【深度教程】Ubuntu16.04 安装环境配置 (CUDA+cuDNN+NCCL+OpenCV+Caffe)

Table of Content

  1. Overview
  2. CUDA
  3. cuDNN
  4. NCCL
  5. OpenCV
  6. Caffe

Overview

服务器环境:Ubuntu 16.04 Linux media50 4.10.0-30-generic Wed Aug 2 02:13:56 UTC 2017 x86_64 GNU/Linux

所用版本:CUDA 8.0 + cuDNN 6.0 + NCCL 2.3.7-1 + OpenCV 3.3.0 + Caffe 1.0


CUDA

  • CUDA Archive:https://developer.nvidia.com/cuda-toolkit-archive

CUDA Toolkit 8.0 GA2:https://developer.nvidia.com/cuda-80-ga2-download-archive

根据OS和CPU架构选择对应版本的.run file并下载

  • Installation Guide Linux :: CUDA Toolkit Documentation:https://docs.nvidia.com/cuda/archive/8.0/cuda-installation-guide-linux/index.html

安装NVIDIA显卡驱动

  • NVIDIA显卡驱动程序下载:https://www.nvidia.cn/Download/index.aspx?lang=cn

卸载原有旧版本驱动:(可选)
════════════════════
• 设定任务 1: 文档节选中所用的cuDNN是哪个版本？
• 设定任务 2: 将清单中从含有“The image size is (332, 220).”的行起、至含有“pyautogui.click(x=1332, y=107)”的行止（首尾两行均包括在内）的各行整理为Markdown表格，列名分别为“序号”和“内容”，并略去空行。
文档节选与清单内容相互独立，彼此并无关联。

• 所提供清单:
════════════════════
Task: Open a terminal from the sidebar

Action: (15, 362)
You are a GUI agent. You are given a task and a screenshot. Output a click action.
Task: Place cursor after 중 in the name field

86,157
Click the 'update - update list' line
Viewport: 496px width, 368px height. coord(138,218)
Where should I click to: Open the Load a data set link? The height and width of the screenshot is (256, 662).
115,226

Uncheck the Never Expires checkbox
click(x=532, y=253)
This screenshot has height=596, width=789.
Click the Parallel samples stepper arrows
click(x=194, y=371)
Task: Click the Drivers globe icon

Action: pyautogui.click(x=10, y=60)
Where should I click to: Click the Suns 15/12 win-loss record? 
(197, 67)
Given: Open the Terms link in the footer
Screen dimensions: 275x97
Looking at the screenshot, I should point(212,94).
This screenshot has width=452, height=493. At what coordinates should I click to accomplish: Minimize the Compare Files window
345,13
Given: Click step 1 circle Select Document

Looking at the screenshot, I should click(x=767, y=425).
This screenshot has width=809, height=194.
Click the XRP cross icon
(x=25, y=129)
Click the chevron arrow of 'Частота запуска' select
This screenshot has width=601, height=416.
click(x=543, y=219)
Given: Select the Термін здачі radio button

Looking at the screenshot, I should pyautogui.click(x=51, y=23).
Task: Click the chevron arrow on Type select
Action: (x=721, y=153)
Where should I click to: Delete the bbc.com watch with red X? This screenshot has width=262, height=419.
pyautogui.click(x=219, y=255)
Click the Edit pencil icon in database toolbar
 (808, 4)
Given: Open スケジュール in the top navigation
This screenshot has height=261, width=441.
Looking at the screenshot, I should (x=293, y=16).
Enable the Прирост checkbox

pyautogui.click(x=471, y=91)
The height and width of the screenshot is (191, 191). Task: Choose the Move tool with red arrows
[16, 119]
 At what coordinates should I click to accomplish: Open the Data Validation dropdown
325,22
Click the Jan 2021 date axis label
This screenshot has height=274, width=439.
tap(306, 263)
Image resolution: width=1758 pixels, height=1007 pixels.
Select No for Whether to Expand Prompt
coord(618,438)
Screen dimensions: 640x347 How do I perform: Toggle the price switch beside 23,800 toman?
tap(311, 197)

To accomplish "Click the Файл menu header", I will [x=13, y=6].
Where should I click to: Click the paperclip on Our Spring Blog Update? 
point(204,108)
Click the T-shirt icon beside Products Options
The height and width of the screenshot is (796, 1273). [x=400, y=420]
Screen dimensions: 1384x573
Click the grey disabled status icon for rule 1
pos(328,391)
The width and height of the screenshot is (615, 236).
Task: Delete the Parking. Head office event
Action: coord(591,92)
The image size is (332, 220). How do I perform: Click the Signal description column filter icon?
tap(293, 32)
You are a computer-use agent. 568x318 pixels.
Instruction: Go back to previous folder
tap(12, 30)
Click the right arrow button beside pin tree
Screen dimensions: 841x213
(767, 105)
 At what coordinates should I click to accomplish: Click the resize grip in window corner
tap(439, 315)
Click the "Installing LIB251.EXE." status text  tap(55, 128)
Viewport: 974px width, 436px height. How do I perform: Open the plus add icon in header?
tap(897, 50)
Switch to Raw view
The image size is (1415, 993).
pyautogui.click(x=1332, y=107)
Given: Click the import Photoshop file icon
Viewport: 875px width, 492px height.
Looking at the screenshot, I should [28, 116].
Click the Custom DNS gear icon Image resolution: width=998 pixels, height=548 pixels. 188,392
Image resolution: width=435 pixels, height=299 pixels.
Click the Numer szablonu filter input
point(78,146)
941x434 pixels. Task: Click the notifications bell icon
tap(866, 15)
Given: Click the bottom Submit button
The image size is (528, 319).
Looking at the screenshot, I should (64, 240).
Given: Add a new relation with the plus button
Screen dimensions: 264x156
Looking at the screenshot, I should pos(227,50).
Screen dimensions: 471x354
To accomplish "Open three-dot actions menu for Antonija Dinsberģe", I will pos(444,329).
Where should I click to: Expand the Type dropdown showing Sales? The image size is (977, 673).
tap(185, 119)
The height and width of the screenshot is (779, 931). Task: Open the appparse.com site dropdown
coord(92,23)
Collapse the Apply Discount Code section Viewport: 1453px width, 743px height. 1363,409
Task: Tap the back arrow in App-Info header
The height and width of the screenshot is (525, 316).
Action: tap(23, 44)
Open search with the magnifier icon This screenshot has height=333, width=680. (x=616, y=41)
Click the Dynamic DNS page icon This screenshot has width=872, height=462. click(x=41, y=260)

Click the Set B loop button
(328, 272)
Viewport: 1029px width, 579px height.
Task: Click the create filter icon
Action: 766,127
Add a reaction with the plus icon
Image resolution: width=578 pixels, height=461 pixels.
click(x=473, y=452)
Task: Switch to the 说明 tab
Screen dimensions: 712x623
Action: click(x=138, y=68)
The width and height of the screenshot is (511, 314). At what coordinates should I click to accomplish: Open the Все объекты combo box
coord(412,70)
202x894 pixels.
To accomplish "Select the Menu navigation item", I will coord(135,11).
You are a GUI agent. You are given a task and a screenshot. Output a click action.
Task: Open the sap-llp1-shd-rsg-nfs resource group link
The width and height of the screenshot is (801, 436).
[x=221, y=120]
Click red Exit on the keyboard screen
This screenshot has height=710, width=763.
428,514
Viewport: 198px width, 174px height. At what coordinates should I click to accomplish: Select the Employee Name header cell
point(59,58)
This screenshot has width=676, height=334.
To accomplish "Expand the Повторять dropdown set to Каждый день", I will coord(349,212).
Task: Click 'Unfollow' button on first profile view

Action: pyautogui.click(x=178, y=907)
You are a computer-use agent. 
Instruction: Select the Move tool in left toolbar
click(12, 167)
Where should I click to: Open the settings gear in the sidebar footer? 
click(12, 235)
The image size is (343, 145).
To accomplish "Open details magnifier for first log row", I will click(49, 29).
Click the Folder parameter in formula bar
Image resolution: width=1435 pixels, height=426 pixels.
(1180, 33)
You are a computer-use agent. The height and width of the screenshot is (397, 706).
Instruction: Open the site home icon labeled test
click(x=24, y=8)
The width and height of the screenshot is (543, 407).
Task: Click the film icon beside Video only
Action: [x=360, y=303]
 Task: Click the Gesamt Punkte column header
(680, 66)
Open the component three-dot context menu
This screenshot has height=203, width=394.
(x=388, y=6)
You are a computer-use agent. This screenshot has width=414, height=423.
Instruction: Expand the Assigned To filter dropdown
════════════════════
• 完整输出 1: cuDNN 6.0。

• 完整输出 2:
| 序号 | 内容 |
|---|---|
| 1 | The image size is (332, 220). How do I perform: Click the Signal description column filter icon? |
| 2 | tap(293, 32) |
| 3 | You are a computer-use agent. 568x318 pixels. |
| 4 | Instruction: Go back to previous folder |
| 5 | tap(12, 30) |
| 6 | Click the right arrow button beside pin tree |
| 7 | Screen dimensions: 841x213 |
| 8 | (767, 105) |
| 9 |  At what coordinates should I click to accomplish: Click the resize grip in window corner |
| 10 | tap(439, 315) |
| 11 | Click the "Installing LIB251.EXE." status text  tap(55, 128) |
| 12 | Viewport: 974px width, 436px height. How do I perform: Open the plus add icon in header? |
| 13 | tap(897, 50) |
| 14 | Switch to Raw view |
| 15 | The image size is (1415, 993). |
| 16 | pyautogui.click(x=1332, y=107) |